Below, find the row that contains "on y-axis-label: Average" and repeat it word for word, along with every row after it through the row that contains "Looking at the image, I should click on (18, 224).", including both of those rows.
◆ ◆ ◆ ◆ ◆ ◆ ◆
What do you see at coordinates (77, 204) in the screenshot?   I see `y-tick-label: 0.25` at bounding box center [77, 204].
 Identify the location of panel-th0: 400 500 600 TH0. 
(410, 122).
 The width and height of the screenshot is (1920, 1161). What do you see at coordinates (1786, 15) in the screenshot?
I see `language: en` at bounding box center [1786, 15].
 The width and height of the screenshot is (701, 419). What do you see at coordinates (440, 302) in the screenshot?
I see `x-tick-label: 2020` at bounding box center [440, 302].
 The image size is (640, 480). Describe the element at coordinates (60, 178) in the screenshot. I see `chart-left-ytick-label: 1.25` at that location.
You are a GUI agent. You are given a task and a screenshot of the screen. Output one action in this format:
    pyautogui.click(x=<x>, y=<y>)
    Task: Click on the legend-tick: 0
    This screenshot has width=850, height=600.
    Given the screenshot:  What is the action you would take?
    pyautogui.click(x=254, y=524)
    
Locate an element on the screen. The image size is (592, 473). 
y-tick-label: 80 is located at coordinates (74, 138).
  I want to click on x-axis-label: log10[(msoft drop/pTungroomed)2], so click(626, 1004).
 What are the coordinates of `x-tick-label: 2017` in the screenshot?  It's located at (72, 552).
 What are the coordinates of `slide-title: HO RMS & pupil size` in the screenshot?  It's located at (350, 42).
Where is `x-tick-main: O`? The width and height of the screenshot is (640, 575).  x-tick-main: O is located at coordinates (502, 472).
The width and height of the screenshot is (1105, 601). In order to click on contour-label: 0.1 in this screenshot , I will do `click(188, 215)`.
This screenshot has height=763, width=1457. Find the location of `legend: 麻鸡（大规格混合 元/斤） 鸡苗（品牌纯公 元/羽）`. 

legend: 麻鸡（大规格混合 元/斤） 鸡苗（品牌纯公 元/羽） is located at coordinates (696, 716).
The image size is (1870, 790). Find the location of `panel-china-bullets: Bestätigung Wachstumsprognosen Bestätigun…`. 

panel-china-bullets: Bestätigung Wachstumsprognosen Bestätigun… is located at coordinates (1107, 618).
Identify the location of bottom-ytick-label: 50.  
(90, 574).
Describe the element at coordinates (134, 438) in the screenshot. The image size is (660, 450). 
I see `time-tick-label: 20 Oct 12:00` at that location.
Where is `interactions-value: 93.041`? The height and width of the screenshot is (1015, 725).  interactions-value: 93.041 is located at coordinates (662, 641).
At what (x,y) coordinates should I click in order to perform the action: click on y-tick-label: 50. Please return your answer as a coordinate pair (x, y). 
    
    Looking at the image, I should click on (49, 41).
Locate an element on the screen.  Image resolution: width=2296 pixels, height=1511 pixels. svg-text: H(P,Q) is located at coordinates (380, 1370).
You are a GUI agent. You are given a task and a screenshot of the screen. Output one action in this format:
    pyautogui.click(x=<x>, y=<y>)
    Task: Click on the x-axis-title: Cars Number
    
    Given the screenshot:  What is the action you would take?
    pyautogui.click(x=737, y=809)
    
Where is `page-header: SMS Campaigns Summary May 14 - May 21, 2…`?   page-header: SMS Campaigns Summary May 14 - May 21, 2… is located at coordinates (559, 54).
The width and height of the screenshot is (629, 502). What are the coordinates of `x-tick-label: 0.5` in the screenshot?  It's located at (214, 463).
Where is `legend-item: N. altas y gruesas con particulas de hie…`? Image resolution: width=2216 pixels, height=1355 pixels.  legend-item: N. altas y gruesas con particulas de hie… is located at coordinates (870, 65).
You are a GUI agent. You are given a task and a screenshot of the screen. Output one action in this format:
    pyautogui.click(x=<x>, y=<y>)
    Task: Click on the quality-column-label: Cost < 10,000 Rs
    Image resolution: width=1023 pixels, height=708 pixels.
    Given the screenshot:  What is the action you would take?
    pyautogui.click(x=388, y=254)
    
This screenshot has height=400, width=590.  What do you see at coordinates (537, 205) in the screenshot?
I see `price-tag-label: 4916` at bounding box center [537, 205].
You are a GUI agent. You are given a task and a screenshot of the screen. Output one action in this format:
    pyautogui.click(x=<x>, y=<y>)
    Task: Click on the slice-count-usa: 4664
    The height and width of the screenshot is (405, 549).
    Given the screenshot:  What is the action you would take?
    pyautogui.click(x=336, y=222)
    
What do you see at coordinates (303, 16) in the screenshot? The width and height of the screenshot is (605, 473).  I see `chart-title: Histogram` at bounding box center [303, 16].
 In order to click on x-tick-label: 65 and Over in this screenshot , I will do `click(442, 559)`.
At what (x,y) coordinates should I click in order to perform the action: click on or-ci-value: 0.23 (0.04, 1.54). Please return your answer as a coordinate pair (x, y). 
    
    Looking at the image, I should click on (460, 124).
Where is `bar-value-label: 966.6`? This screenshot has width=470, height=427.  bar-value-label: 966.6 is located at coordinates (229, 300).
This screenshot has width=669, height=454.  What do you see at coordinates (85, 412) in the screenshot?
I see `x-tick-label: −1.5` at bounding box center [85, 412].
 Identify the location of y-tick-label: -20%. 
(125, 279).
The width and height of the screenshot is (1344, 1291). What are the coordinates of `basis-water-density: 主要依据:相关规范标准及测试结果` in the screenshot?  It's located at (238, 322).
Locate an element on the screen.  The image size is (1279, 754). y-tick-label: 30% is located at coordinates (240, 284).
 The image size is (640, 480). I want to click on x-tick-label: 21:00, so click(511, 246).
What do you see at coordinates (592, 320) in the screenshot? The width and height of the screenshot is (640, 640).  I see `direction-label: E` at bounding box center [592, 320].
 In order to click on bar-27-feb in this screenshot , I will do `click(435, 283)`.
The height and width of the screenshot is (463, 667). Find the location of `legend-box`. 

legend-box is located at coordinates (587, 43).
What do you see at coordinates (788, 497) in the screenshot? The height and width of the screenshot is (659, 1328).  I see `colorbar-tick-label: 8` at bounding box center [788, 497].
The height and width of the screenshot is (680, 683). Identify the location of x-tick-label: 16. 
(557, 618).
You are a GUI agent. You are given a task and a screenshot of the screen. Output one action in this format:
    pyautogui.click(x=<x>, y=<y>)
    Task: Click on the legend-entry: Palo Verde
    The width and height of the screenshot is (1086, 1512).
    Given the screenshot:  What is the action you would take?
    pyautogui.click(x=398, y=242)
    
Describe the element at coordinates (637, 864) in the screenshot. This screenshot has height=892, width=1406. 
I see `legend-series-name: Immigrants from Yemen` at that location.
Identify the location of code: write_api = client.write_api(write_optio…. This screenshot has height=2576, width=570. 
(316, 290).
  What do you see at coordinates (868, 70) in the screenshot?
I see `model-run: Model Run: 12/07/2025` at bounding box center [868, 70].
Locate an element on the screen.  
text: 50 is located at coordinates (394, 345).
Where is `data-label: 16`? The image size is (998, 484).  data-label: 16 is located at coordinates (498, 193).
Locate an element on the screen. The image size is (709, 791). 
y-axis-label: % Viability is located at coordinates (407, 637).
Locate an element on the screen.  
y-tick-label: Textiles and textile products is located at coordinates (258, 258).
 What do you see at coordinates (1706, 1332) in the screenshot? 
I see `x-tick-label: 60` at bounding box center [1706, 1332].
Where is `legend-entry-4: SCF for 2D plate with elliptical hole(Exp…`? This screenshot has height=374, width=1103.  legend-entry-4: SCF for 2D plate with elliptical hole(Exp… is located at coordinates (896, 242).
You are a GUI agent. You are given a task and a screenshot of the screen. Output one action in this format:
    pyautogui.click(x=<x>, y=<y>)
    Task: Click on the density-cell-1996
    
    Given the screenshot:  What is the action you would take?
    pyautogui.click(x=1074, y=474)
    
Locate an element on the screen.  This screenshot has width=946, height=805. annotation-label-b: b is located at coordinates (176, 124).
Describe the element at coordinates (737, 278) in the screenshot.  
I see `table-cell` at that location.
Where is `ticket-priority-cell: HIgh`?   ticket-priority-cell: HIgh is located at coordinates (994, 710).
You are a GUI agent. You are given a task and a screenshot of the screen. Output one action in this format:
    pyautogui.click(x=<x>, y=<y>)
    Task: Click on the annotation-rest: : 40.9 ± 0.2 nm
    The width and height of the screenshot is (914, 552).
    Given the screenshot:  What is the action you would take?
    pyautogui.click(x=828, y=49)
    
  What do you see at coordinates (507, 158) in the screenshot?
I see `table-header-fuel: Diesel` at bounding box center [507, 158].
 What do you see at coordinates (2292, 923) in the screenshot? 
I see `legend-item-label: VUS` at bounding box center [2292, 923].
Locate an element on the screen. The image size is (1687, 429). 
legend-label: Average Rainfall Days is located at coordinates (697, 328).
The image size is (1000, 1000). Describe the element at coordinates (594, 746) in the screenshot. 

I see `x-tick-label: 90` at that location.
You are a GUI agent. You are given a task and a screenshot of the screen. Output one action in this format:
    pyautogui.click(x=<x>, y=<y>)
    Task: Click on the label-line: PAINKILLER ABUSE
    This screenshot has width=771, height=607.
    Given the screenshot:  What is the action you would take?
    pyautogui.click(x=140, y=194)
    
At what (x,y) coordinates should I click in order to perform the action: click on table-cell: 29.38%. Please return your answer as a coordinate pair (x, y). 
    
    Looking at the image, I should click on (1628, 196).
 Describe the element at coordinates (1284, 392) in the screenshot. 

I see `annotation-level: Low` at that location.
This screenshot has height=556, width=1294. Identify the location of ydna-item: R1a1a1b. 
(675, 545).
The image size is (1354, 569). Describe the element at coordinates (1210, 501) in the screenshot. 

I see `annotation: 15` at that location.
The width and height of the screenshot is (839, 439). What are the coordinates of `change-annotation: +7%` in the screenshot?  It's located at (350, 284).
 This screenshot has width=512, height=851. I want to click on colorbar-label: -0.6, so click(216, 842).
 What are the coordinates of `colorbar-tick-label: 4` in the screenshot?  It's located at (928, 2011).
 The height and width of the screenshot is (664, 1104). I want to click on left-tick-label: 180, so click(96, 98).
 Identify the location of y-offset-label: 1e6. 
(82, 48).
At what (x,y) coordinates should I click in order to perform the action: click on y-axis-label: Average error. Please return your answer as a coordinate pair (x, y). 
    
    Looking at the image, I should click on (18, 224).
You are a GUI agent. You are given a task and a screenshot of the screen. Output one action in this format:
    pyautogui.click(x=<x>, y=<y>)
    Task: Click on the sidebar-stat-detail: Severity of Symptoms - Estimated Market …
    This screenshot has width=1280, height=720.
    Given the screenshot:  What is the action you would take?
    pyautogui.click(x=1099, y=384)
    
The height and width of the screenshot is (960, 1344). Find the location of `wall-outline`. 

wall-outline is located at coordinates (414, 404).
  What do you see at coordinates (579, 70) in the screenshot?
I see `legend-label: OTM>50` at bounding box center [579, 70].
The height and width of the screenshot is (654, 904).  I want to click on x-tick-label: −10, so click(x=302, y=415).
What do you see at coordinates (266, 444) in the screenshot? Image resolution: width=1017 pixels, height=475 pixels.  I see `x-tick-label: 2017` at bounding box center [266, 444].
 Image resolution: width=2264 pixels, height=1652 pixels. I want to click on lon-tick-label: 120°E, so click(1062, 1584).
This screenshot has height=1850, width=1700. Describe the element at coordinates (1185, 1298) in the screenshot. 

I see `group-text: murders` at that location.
◆ ◆ ◆ ◆ ◆ ◆ ◆
▸ **FINISHED EXERCISE**
At what (x,y) coordinates should I click in order to perform the action: click on y-axis-label: Average error. Please return your answer as a coordinate pair (x, y). 
    
    Looking at the image, I should click on (18, 224).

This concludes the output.